Three really fine performances anchor the film. Anne Hathaway’s Kym
is the kind of part most young actresses would kill to get; she’s on
leave from rehab, racked with guilt, but also completely unwilling to
allow the spotlight to shine on her sister Rachel. Hathaway should be
commended for not drooling all over the part in a Method-inspired
frenzy. Her performance meshes easily with Debra Winger’s unrepentantly
distant mother; the two seem seriously confused—and
injured—by their own awful actions even as they commit them. But
it’s Rosemarie DeWitt’s Rachel who holds everything together; she’s a
normal woman trying to enjoy her wedding day, even as two self-involved
drama queens tear it apart.
Jonathan Demme, returning to feature filmmaking after a stint in
documentaries, is apparently trying to evoke amateur wedding
cinematography with Married. The camera bucks and wheels in
circles; weak-stomached film-
goers would be advised to take a
double dose of Dramamine.
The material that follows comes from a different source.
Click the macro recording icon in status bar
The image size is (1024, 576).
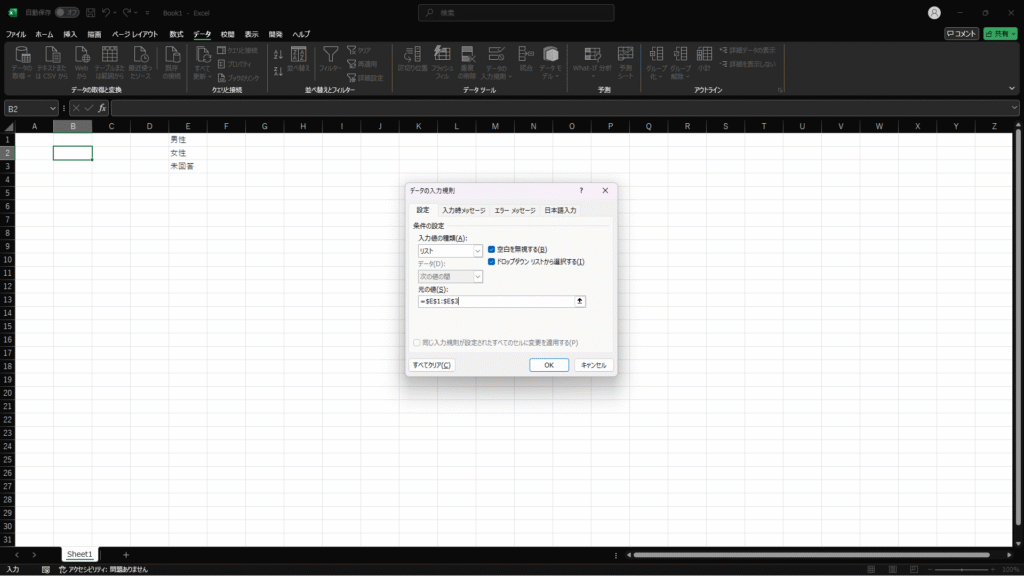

The documentary-style approach is interesting
in that it allows Demme to get all up in the actors’ faces and catch
subtle nuances, but it’s occasionally frustrating. One dinner scene in
particular could be a Cloverfield outtake, it’s so jumpy and
camera-eccentric. For the most part, the actors underplay their parts,
but as with most big-name pedigree films released in the fall,
Married has its serious Oscar-bait scenes. Without these screams
and slaps, the film would be a stronger one, but then, what’s a wedding
without a little melodrama? ![]()

Anne Hathaway was great, but the whole thing was pretty overwrought, and I kept thinking “did Demme sign the Dogme 95 charter and decide to make the wedding version of ‘the Celebration'”?